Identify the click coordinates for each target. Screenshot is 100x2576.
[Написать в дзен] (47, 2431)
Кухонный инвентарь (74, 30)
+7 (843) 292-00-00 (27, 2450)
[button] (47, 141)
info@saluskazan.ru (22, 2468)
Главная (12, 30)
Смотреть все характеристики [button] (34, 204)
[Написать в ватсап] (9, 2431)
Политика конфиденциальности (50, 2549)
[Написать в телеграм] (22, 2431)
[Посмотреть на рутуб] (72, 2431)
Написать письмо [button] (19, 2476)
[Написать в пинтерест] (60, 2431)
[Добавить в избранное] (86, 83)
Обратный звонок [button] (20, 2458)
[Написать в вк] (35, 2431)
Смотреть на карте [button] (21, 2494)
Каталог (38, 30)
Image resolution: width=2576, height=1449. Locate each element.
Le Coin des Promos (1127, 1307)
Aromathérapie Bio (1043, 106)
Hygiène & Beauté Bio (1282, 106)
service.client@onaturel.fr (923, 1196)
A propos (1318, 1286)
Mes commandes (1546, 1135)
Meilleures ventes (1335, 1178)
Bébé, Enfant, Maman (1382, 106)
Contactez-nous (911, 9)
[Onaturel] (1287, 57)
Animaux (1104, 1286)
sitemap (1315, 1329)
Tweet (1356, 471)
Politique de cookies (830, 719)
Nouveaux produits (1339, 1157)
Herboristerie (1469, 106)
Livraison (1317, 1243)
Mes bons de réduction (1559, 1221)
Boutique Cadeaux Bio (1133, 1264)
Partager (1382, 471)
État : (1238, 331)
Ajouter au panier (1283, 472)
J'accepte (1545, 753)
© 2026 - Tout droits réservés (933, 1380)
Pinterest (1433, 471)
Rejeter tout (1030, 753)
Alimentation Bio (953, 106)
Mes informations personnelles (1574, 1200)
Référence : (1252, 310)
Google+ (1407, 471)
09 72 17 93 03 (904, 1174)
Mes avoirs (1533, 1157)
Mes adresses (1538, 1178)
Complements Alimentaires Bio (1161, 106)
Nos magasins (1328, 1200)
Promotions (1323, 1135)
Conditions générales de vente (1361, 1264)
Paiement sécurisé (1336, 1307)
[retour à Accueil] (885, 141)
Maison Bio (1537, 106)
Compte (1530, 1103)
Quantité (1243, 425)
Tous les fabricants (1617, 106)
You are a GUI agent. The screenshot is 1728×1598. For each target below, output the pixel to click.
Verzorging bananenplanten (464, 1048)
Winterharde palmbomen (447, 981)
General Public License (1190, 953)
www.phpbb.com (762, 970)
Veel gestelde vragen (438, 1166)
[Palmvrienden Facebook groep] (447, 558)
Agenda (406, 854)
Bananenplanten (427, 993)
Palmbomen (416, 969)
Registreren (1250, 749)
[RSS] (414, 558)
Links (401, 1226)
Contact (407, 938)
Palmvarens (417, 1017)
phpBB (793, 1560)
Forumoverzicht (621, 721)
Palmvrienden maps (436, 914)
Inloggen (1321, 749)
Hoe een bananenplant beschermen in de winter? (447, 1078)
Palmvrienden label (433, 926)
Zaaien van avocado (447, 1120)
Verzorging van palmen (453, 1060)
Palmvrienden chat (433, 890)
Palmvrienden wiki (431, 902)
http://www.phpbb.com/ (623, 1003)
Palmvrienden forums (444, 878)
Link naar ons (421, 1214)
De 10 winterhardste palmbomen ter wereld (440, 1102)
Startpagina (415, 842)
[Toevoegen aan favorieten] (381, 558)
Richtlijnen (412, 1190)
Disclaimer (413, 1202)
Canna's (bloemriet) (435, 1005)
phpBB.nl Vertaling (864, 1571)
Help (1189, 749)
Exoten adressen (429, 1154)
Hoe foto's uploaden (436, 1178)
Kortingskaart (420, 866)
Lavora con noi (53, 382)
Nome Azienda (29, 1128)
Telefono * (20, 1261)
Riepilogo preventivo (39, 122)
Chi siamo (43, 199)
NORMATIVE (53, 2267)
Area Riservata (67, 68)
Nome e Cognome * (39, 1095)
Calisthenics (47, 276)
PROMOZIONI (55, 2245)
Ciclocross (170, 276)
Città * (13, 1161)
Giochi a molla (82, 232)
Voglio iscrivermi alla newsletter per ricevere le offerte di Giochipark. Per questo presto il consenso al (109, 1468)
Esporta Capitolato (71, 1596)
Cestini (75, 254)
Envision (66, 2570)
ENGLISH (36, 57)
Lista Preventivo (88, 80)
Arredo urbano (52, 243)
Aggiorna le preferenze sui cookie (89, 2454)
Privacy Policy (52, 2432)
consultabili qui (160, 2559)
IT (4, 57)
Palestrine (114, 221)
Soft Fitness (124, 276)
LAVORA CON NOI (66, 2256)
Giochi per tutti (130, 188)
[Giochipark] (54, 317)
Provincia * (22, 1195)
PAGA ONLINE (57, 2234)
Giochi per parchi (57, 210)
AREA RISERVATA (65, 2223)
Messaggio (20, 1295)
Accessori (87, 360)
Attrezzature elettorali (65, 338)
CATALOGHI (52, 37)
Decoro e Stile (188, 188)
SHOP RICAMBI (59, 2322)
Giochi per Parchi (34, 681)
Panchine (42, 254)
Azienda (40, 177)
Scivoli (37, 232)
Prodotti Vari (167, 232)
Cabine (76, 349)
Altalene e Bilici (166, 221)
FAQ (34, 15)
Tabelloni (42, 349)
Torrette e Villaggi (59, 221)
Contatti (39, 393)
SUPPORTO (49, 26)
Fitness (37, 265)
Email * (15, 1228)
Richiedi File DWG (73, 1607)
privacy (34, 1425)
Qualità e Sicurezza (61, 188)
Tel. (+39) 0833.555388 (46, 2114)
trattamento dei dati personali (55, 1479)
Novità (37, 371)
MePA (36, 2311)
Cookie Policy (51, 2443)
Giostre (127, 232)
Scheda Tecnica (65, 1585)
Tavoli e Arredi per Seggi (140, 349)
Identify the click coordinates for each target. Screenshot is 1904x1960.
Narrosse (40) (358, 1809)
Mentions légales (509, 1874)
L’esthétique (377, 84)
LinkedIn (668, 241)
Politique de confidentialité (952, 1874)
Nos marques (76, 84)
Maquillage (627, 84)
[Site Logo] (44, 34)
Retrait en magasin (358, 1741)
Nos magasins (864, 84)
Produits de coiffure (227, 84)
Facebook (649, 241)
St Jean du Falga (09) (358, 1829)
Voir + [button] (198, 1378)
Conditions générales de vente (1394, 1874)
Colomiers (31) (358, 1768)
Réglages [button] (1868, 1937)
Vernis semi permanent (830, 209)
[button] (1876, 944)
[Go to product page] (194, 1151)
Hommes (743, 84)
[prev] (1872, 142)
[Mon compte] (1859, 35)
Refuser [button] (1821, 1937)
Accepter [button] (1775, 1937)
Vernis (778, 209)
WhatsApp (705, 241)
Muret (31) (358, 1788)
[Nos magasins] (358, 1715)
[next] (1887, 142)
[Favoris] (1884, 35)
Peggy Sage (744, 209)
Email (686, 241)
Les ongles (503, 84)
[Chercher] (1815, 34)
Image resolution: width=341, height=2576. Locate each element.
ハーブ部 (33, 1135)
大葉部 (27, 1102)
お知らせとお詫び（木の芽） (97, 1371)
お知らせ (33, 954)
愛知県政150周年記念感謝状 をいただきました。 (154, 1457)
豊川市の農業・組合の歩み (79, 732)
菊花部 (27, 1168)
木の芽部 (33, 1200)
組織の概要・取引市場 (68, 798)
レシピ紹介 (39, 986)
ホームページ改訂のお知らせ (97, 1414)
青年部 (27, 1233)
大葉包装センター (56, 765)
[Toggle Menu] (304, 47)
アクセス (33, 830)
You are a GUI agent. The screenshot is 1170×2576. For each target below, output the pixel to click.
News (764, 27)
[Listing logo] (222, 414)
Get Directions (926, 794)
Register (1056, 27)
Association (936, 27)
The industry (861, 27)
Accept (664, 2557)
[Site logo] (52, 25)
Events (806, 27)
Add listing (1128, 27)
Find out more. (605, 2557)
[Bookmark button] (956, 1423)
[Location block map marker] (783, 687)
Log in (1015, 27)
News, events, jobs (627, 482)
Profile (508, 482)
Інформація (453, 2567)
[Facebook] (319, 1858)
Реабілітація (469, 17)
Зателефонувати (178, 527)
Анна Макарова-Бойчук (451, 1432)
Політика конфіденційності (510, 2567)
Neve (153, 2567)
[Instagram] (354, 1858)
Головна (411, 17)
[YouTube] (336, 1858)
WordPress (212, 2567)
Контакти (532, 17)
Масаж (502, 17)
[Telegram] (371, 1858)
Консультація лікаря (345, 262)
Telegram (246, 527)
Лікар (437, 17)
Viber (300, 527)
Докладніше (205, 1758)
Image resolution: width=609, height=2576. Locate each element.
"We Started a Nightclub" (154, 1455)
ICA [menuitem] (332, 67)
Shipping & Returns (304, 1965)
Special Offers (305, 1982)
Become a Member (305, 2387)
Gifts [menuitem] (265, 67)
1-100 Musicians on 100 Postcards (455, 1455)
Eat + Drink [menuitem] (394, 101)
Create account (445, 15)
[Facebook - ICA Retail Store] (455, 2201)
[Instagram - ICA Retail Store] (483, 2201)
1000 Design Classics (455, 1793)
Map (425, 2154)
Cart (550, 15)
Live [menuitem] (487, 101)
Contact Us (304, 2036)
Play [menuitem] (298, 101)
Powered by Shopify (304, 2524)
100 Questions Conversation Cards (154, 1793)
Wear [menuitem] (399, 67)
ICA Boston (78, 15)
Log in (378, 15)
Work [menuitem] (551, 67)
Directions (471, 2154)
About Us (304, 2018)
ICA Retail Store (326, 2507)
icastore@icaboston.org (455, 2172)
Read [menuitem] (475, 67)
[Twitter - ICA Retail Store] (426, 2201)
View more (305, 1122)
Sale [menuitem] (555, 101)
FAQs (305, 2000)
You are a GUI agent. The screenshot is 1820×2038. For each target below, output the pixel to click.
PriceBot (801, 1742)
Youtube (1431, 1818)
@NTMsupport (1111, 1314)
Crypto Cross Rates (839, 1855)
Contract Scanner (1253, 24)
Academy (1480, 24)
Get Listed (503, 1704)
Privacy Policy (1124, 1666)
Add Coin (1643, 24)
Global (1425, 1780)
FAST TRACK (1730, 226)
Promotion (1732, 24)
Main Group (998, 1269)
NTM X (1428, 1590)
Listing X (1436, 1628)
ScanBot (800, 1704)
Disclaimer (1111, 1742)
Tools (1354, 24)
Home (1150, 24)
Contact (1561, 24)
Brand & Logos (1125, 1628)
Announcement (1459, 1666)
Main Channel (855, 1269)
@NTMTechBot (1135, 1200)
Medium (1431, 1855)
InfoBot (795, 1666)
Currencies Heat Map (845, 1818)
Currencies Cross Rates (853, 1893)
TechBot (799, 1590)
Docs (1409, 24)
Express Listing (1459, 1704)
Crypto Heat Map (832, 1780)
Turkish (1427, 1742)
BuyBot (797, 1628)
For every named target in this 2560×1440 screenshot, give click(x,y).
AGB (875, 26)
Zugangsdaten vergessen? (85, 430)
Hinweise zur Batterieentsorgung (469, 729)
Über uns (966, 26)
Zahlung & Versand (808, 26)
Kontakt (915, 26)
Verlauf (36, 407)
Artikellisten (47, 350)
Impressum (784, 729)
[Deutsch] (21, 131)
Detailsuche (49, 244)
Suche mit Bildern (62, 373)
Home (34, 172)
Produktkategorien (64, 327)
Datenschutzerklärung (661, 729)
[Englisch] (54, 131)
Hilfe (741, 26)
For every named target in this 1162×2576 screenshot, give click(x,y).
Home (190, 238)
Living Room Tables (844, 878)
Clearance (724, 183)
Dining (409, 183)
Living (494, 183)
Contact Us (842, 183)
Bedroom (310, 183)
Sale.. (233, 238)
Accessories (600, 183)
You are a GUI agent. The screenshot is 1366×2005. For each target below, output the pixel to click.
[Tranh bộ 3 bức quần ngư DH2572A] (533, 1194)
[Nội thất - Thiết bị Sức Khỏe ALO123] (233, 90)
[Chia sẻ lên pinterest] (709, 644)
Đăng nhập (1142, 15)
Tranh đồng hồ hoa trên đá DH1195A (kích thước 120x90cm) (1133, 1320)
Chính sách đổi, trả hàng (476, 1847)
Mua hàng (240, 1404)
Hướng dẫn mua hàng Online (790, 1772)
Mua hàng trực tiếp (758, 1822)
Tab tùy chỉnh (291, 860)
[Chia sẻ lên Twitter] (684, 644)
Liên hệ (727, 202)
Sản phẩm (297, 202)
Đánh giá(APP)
#####
_To do_: Give again, word for word, every line of the listing above from the one with "Detailsuche (49, 244)" to the one with "Đăng nhập (1142, 15)", both inclusive, and nothing beyond them.

_Your response_:
Detailsuche (49, 244)
Suche mit Bildern (62, 373)
Home (34, 172)
Produktkategorien (64, 327)
Datenschutzerklärung (661, 729)
[Englisch] (54, 131)
Hilfe (741, 26)
For every named target in this 1162×2576 screenshot, give click(x,y).
Home (190, 238)
Living Room Tables (844, 878)
Clearance (724, 183)
Dining (409, 183)
Living (494, 183)
Contact Us (842, 183)
Bedroom (310, 183)
Sale.. (233, 238)
Accessories (600, 183)
You are a GUI agent. The screenshot is 1366×2005. For each target below, output the pixel to click.
[Tranh bộ 3 bức quần ngư DH2572A] (533, 1194)
[Nội thất - Thiết bị Sức Khỏe ALO123] (233, 90)
[Chia sẻ lên pinterest] (709, 644)
Đăng nhập (1142, 15)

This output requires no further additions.